What is effective studying?
Productive studying is studying that :
- Improves academic performance
- Manages time well
- Makes you understand the material to a personal level
- Is fun to a certain extent
Tips to study effectively
1) Organise your surroundings
Organisation is key to be able to concentrate and focus on practice and implementation.
To achieve effective studying, you must organise and clean not only your desk but also your room or study space as a whole.
This will enable you to have no distractions and focus on work rather than your phone or an unorganised desk.
2) Teach
Teaching other people what you have learnt is very, very important for productive studying.
This method makes you have to understand the material to be able to explain it to someone with no knowledge about it and to answer troubling questions that may come up.
Consider this popular Einstein quote: “If you can’t explain it simply, you don’t understand it well enough.”
3) Don’t just memorise
Memorising material is just an old-fashioned thing.
At Improvcore, we believe that school isn’t the best thing ever, and you don’t have to be good at it. But if you want to be, at least use it for good.
By that, we mean that understanding the material is more useful in life, as you learn to think and use what you have learnt when you need it.
Not just remember it for an exam and then forget about it, that is not true productive studying.
Sure, remember what you are revising, but do that while understanding it, not just memorizing a formula or phrase without truly knowing what it means, where it comes from and why it even exists.
4) Learn by doing, not by reading
Too many times before, I’ve seen people just read the textbook or revision guided and expect to master the knowledge in a matter of minutes.
This may work for a short period, but after 10 minutes, you’ve already forgotten everything and get that feeling that you knew it but you don’t remember.
Instead of reading or even worse, copying down exactly what the textbook says. You must practice what you don’t understand because it has been proven many times over, that writing and practice are much more effective than just reading it.
Reading is good and all, but it’s only great if you implement what you learn, which will help you understand the smaller bits that you may miss by just reading. A great way to do while learning is by mind mapping.
Writing and practising can also trick your brain into thinking that you are using the knowledge you learned, making it remember it because it doesn’t think the material is useless.
5) Organise what you are studying
Most people just jump into their 1 hour study sessions not even knowing what they are studying.

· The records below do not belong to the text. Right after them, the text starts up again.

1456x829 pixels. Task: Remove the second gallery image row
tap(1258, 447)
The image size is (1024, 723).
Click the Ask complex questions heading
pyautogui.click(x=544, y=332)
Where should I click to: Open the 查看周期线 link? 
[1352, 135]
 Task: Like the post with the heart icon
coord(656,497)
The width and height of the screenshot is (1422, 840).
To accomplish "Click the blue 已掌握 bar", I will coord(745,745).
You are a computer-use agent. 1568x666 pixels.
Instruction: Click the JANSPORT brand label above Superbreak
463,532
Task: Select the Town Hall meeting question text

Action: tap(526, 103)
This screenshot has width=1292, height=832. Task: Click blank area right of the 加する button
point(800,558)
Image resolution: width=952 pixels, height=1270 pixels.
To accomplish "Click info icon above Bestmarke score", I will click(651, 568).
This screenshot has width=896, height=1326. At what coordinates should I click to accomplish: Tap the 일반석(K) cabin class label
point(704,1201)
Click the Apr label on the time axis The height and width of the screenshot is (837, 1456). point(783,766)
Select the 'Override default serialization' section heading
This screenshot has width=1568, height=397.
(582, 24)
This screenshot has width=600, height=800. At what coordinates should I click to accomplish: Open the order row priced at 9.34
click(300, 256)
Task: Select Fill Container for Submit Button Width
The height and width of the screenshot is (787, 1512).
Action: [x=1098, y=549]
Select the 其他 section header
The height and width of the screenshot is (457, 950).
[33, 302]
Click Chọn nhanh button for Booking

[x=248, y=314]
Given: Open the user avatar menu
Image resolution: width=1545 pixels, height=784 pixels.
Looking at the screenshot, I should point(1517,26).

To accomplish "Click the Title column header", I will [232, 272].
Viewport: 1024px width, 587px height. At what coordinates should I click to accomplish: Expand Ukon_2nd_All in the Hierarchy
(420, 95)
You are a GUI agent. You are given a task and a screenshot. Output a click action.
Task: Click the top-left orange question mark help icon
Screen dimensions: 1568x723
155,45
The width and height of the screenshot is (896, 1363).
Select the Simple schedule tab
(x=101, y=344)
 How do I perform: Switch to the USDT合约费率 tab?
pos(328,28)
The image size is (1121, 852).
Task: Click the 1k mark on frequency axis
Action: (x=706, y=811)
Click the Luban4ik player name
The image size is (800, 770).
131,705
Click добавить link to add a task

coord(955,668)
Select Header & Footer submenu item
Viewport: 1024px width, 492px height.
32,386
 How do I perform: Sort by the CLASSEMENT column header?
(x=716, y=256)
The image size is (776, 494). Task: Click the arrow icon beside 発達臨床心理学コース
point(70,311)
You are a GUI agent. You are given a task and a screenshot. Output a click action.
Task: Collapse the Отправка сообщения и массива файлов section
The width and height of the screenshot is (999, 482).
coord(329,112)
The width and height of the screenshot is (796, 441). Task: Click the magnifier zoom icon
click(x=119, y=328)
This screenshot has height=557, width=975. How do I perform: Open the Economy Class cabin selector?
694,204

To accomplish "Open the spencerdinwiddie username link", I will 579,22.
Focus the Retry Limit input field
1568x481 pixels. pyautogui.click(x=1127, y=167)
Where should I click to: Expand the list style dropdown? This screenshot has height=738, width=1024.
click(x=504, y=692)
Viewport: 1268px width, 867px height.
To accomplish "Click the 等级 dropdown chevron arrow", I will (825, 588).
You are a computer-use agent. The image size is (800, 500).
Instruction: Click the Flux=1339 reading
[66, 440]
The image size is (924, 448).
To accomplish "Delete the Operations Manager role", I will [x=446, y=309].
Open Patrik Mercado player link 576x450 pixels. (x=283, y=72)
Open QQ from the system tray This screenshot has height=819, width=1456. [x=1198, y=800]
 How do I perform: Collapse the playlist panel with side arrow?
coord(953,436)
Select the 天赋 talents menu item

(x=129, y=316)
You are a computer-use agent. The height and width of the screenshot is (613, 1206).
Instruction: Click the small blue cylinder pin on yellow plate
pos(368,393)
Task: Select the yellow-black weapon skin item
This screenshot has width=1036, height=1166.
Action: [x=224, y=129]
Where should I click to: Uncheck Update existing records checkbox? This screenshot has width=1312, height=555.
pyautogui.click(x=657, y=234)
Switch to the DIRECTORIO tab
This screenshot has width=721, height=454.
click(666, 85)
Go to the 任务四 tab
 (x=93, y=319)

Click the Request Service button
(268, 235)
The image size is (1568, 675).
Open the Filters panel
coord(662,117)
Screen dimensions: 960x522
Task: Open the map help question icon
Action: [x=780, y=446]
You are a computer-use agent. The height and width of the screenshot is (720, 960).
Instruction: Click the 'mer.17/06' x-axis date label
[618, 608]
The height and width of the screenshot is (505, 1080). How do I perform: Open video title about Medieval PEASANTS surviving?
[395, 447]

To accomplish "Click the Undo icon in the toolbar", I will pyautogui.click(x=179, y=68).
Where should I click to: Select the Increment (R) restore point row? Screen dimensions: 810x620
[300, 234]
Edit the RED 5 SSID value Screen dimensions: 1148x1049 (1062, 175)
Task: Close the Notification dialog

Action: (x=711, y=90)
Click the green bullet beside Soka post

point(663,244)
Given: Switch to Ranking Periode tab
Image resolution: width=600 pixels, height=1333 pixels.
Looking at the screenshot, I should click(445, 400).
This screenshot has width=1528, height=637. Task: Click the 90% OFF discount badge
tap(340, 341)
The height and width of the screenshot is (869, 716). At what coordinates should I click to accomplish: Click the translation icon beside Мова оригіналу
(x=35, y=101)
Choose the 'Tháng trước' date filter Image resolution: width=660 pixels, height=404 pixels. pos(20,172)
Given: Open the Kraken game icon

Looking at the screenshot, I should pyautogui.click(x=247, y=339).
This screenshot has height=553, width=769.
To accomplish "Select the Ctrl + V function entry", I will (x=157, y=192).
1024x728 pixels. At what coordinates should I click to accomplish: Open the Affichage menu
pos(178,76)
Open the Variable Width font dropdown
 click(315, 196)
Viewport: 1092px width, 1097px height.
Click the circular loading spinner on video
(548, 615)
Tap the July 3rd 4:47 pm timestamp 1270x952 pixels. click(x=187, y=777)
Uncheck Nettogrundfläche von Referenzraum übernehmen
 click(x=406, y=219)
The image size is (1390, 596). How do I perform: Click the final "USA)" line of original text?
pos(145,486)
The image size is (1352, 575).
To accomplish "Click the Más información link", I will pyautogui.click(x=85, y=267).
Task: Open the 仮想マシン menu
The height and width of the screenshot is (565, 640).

This approach can make you lose focus, get distracted and eventually just waste away and not reach your goals for your upcoming exam.
The solution? Well, simply organise yourself, and look at the revision guide syllabus or previous notes. Find what you are good at and aren’t then make a list or mindmap of the topics and when you are going to study what.
This approach can prevent losing focus and can help you manage time effectively.
Remember, to try and implement these tips to reach your potential of productive studying.